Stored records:
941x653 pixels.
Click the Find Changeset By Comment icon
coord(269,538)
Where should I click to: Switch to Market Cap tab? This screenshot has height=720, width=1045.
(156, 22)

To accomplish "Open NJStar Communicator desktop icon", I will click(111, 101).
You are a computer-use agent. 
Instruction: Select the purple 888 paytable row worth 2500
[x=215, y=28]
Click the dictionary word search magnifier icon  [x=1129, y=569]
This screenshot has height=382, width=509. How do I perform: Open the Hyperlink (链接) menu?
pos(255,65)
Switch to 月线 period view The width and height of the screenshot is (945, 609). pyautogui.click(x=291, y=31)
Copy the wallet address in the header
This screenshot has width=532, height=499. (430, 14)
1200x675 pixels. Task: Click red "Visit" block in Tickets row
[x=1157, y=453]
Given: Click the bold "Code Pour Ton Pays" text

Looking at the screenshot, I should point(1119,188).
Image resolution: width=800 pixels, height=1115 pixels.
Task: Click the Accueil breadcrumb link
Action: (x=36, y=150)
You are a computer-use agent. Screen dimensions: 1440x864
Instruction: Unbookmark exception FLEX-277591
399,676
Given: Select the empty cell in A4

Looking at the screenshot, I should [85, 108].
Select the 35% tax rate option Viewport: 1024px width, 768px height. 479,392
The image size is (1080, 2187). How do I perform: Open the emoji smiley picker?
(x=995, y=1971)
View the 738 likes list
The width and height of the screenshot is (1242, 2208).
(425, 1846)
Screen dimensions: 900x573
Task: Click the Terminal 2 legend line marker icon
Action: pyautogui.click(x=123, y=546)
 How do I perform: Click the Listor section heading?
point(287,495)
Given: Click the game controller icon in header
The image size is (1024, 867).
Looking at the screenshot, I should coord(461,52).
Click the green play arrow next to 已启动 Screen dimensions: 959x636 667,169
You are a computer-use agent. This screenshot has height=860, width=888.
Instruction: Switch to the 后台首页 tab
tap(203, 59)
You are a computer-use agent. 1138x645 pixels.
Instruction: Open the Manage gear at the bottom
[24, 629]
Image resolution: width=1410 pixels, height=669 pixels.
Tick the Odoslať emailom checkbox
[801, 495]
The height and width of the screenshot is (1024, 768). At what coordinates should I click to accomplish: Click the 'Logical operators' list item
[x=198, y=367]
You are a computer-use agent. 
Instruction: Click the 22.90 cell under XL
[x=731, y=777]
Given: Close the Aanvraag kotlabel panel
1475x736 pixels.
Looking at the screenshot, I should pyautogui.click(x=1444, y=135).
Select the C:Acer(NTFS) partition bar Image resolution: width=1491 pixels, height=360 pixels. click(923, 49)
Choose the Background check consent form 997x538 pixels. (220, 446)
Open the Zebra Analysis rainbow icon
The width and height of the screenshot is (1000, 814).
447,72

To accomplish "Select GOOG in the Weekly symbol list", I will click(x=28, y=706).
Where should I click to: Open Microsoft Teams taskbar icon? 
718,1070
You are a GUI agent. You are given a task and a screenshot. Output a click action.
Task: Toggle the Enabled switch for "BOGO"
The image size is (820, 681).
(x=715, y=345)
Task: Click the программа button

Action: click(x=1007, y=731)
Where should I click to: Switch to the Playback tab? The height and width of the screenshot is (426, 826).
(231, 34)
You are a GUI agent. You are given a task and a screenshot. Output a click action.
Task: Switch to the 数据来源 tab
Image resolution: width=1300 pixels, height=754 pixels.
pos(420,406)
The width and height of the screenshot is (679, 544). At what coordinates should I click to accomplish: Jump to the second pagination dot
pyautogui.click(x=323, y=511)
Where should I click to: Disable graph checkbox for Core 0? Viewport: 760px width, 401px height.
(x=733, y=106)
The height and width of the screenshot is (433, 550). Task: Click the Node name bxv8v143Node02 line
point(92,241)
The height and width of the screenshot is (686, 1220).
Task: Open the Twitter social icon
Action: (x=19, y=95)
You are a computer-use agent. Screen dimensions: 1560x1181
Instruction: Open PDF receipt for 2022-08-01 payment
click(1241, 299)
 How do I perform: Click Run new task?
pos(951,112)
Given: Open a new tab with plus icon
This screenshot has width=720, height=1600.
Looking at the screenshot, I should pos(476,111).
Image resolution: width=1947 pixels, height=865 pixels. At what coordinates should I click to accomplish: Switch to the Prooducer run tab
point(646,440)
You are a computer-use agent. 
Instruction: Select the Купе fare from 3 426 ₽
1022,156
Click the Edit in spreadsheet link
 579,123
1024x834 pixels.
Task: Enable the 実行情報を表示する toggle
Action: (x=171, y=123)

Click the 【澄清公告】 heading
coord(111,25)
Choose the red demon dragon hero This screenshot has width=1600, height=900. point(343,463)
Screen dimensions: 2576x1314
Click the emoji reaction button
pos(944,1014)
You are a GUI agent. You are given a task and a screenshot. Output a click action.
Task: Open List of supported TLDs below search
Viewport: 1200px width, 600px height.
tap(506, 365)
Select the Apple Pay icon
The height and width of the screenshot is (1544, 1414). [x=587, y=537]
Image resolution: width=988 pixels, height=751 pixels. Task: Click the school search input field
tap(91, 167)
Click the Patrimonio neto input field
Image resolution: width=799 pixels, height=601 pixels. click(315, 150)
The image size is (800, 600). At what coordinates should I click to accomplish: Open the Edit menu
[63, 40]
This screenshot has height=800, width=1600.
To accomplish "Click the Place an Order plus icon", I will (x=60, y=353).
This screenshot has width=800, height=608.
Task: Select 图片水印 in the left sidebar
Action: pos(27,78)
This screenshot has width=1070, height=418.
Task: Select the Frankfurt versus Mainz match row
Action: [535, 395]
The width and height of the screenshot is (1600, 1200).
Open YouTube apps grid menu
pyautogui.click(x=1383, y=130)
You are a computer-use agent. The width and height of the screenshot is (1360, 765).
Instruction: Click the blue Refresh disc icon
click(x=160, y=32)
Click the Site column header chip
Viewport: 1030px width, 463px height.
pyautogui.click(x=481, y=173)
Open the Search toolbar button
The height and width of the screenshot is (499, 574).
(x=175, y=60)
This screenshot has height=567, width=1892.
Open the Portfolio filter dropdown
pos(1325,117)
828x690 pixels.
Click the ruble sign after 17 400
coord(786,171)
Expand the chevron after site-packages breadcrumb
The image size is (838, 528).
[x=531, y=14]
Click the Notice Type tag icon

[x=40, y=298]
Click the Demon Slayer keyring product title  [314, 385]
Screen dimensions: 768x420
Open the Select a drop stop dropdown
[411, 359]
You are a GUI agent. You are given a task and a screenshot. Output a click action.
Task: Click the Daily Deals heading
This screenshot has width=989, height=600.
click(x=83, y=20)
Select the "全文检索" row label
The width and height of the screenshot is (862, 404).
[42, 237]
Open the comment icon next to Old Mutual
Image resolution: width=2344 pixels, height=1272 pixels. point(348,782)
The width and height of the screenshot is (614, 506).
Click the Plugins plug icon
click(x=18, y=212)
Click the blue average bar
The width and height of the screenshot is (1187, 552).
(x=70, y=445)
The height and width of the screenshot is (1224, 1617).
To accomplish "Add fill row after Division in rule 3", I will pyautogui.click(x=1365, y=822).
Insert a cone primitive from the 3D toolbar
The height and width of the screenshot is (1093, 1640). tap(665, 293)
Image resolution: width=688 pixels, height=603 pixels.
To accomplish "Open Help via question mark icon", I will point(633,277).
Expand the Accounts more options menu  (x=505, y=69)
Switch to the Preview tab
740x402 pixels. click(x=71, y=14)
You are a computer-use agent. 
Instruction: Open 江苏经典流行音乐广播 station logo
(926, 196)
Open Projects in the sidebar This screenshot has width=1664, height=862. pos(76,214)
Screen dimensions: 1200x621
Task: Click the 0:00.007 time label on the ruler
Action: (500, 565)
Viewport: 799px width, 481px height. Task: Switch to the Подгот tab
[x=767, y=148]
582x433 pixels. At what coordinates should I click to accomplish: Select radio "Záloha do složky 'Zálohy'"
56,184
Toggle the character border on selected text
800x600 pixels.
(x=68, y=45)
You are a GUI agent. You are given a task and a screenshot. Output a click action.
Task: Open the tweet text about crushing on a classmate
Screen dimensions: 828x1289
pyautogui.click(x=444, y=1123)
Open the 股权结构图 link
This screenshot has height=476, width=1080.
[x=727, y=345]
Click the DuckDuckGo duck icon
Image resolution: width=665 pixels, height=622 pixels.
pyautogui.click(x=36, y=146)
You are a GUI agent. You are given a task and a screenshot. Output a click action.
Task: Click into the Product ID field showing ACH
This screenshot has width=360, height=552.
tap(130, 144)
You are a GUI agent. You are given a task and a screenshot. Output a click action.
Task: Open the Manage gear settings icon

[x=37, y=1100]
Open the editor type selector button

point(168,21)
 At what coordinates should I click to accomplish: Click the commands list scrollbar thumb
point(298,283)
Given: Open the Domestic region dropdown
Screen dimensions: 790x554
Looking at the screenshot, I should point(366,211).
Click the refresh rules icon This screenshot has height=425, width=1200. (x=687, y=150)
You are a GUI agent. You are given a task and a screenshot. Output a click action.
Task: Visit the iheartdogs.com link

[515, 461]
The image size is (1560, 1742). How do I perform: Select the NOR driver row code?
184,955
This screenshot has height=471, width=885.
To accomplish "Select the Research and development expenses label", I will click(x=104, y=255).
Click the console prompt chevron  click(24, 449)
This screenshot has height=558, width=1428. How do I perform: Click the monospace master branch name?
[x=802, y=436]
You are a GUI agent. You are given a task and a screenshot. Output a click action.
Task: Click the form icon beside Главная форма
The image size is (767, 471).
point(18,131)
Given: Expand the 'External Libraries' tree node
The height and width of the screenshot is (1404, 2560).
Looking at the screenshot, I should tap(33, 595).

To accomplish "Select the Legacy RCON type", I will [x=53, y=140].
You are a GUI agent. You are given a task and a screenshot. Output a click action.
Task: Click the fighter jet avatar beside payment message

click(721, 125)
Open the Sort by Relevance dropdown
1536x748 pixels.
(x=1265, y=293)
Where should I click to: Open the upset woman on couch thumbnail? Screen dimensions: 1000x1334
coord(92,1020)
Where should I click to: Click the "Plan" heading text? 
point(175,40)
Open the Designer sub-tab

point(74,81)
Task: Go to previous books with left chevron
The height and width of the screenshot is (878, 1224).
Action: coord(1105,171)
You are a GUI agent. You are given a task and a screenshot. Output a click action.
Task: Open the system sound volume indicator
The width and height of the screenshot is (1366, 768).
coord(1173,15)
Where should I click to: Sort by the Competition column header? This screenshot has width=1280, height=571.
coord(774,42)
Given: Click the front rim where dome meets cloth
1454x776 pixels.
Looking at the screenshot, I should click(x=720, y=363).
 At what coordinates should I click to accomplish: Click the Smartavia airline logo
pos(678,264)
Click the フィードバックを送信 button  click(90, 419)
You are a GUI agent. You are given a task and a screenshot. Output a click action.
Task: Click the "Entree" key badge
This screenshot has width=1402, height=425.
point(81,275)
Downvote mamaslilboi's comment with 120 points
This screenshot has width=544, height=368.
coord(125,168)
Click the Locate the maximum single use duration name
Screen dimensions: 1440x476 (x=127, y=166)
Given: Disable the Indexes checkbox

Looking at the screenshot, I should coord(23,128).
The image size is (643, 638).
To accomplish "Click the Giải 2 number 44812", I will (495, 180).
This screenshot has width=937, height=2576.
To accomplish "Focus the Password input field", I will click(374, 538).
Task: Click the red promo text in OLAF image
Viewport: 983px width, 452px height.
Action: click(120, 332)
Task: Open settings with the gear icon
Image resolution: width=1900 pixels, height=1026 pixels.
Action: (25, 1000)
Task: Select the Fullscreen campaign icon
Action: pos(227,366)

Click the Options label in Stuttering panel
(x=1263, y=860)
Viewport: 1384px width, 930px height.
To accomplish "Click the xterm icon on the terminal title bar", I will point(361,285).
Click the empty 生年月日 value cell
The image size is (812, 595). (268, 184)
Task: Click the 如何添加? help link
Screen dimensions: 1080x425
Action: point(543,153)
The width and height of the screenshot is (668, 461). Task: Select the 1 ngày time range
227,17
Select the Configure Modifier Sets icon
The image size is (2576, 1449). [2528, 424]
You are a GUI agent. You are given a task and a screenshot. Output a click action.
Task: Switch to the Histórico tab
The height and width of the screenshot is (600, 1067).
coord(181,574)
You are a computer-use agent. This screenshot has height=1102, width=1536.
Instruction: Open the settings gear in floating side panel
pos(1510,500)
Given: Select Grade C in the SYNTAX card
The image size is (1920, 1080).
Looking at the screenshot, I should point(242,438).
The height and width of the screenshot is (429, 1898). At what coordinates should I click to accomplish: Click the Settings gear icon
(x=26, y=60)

▶ **Work order**: Please reproduce exactly the lines from the first one of the records above through the line containing "You are a computer-use agent. Screen dimensions: 1440x864", both included, and nothing else.

▶ **Task response**:
941x653 pixels.
Click the Find Changeset By Comment icon
coord(269,538)
Where should I click to: Switch to Market Cap tab? This screenshot has height=720, width=1045.
(156, 22)

To accomplish "Open NJStar Communicator desktop icon", I will click(111, 101).
You are a computer-use agent. 
Instruction: Select the purple 888 paytable row worth 2500
[x=215, y=28]
Click the dictionary word search magnifier icon  [x=1129, y=569]
This screenshot has height=382, width=509. How do I perform: Open the Hyperlink (链接) menu?
pos(255,65)
Switch to 月线 period view The width and height of the screenshot is (945, 609). pyautogui.click(x=291, y=31)
Copy the wallet address in the header
This screenshot has width=532, height=499. (430, 14)
1200x675 pixels. Task: Click red "Visit" block in Tickets row
[x=1157, y=453]
Given: Click the bold "Code Pour Ton Pays" text

Looking at the screenshot, I should point(1119,188).
Image resolution: width=800 pixels, height=1115 pixels.
Task: Click the Accueil breadcrumb link
Action: (x=36, y=150)
You are a computer-use agent. Screen dimensions: 1440x864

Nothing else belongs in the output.